Nuevo código ético y de buenas prácticas

CEOE apartará del cargo a cualquier directivo imputado en un proceso penal

Rosell asegura que no pretender ser ejemplares, "sino normales"

El texto prohibe los sobornos y los pagos en negro

Juan Rosell, presidente de CEOE
Juan Rosell, presidente de CEOE

Alzamiento de bienes, insolvencia punible y blanqueo de capitales. Esos son los tres delitos que han llevado a la cárcel desde el pasado mes de diciembre al que fue presidente de CEOE durante tres años. Ese episodio, unido a la investigación abierta al vicepresidente primero Arturo Fernández por el supuesto pago en negro a los empleados de su grupo empresarial, ha acabado por manchar la imagen de la patronal.

Con el fin de corregir el deterioro de su imagen, el presidente de la patronal, Juan Rosell, se comprometió a principios de año a impulsar un nuevo código ético y de buenas prácticas para evitar que esos episodios se repitieran en el futuro. La Junta Directiva de CEOE dio luz verde ayer a este texto, que entrará en vigor a partir de septiembre. “Con ello no pretendemos ser ejemplares, sino normales. Con este código se deja claro que en la casa de los empresarios no vale todo y hay que ser rigurosos”, remarcó.

El presidente de CEOE resaltó que con la aprobación del código se da un paso más a la hora de transmitir confianza al país y en que hay que hacer las cosas con el máximo respeto a las leyes. “Los empresarios son acérrimos defensores de la ley y condenan las prácticas irregulares”, precisó.

Aumentar los controles

El texto establece controles internos y externos para aumentar los niveles de transparencia. De esta manera, cualquier directivo deberá comunicar al presidente de la Comisión de Régimen Interno la apertura de caulquier procedimiento judicial pensal con trascendencia empresarial y pondrá su cargo a disposición de los órganos de gobierno de CEOE. En el código se entiende que un proceso penal se abre cuando se formule un escrito de acusación por el Ministerio Fiscal, cuando se adopte una medida cautelar de especial intensidad o cuando se dicte un auto de procesamiento.

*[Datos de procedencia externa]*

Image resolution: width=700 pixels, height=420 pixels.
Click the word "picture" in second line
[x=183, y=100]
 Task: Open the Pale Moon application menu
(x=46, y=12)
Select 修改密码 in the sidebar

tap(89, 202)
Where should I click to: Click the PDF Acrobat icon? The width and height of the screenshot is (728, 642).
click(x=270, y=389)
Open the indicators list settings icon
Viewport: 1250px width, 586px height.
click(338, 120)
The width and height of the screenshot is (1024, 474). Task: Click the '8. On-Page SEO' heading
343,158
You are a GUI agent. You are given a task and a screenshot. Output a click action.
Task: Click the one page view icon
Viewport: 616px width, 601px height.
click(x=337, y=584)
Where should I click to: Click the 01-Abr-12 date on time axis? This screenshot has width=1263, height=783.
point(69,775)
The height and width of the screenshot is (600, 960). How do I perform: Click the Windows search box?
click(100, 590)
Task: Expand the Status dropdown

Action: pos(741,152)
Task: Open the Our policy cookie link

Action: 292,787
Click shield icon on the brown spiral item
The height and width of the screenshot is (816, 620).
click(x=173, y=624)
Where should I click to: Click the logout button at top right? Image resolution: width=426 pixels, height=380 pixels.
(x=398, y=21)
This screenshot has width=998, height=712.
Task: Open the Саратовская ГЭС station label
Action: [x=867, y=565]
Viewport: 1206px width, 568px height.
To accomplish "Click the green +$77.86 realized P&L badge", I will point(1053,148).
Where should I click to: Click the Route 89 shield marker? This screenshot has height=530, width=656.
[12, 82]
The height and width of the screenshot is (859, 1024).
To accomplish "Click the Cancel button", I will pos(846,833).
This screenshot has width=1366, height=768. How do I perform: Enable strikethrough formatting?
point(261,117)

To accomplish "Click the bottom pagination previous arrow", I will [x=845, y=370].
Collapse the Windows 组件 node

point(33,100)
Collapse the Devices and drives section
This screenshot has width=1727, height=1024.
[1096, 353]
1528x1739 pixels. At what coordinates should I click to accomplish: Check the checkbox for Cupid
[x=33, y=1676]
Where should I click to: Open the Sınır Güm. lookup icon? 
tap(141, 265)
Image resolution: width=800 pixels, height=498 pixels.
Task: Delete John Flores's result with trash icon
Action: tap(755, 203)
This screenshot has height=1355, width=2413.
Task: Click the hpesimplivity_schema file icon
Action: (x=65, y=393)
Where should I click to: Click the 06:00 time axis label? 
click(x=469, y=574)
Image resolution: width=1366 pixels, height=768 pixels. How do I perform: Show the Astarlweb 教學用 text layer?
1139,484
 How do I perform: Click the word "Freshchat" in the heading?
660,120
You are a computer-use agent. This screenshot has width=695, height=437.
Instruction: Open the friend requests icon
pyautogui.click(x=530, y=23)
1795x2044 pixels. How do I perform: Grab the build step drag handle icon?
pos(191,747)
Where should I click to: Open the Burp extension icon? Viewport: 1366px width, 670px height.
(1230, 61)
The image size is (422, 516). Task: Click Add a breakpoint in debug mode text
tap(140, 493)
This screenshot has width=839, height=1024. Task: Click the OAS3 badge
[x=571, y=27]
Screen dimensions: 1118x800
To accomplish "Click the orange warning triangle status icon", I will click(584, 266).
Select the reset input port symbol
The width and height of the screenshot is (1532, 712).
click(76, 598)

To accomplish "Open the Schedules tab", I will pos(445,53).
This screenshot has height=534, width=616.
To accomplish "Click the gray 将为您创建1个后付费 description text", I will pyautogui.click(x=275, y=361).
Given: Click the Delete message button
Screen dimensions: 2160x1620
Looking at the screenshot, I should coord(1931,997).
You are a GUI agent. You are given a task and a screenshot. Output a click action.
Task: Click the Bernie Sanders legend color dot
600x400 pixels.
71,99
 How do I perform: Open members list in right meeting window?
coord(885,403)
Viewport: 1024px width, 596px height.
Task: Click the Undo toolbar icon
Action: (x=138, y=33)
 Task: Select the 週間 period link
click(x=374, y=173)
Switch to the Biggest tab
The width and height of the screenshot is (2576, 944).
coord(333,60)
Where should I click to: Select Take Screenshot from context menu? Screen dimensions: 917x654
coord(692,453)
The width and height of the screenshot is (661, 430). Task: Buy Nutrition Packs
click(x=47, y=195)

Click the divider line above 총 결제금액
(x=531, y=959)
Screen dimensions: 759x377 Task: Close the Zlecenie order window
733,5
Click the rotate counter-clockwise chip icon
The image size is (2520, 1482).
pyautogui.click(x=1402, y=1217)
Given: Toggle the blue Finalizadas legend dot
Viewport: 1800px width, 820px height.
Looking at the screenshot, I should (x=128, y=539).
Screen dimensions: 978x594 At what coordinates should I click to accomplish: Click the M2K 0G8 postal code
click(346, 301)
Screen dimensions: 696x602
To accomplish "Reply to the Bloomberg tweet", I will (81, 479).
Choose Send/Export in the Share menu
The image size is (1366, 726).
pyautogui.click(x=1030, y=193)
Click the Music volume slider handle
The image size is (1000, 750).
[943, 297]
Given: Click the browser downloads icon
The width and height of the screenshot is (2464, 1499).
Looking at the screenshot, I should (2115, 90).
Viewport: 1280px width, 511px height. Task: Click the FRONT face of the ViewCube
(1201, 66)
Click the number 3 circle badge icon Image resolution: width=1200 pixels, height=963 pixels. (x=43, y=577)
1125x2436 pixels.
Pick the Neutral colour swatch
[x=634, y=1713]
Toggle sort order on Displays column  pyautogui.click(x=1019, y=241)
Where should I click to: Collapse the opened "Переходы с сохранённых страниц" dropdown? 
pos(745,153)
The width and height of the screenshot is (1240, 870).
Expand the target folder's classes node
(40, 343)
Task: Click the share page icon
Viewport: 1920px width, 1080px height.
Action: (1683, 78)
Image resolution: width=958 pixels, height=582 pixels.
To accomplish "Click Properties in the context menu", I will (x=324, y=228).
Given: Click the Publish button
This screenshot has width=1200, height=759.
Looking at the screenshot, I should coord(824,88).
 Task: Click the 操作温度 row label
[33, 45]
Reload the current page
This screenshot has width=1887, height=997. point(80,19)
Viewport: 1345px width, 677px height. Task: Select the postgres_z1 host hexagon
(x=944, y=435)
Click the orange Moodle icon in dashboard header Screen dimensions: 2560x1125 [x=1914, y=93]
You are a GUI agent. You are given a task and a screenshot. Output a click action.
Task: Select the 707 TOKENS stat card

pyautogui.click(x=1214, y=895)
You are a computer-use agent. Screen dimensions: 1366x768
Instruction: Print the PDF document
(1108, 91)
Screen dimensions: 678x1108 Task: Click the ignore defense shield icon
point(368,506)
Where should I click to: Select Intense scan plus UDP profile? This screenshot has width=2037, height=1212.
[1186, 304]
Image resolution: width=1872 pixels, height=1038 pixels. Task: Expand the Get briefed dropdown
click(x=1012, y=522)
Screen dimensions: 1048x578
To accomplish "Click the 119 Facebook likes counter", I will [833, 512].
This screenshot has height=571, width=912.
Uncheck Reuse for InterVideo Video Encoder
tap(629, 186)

Otras de las medidas que se han incluido tratan de corregir las prácticas ligadas a la corrupción, de tal modo que prohíbe taxativamente recurrir ni tolerar sobornos de o hacia terceros. El texto también aplica el principio de máxima transparencia en la relación de los directivos con los proveedores, por lo que marca que CEOE contratará siguiendo los principios de publicidad, concurrencia, transparencia, igualdad y que también tendrá en cuenta los criterios de calidad y coste.

Asimismo, el código trata de aportar luz y taquígrafos sobre las retribuciones de los directivos. De este modo, los empleados con funciones en la dirección y la gestión deberán mantener los registros contables con exactitud y reflejando la imagen fiel de su contabilidad. También prohibe los sobornos. “No se podrá realizar ni ofrecer, de forma directa o indirecta, ningún pago en metálico, en especie o cualquier otro beneficio de ninguna clase, a cualquier persona al servicio de cualquier entidad, pública o privada, partido político o candidato a cargo público, con la intención de obtener o mantener, ilícitamente, negocios u otras ventajas”, subraya.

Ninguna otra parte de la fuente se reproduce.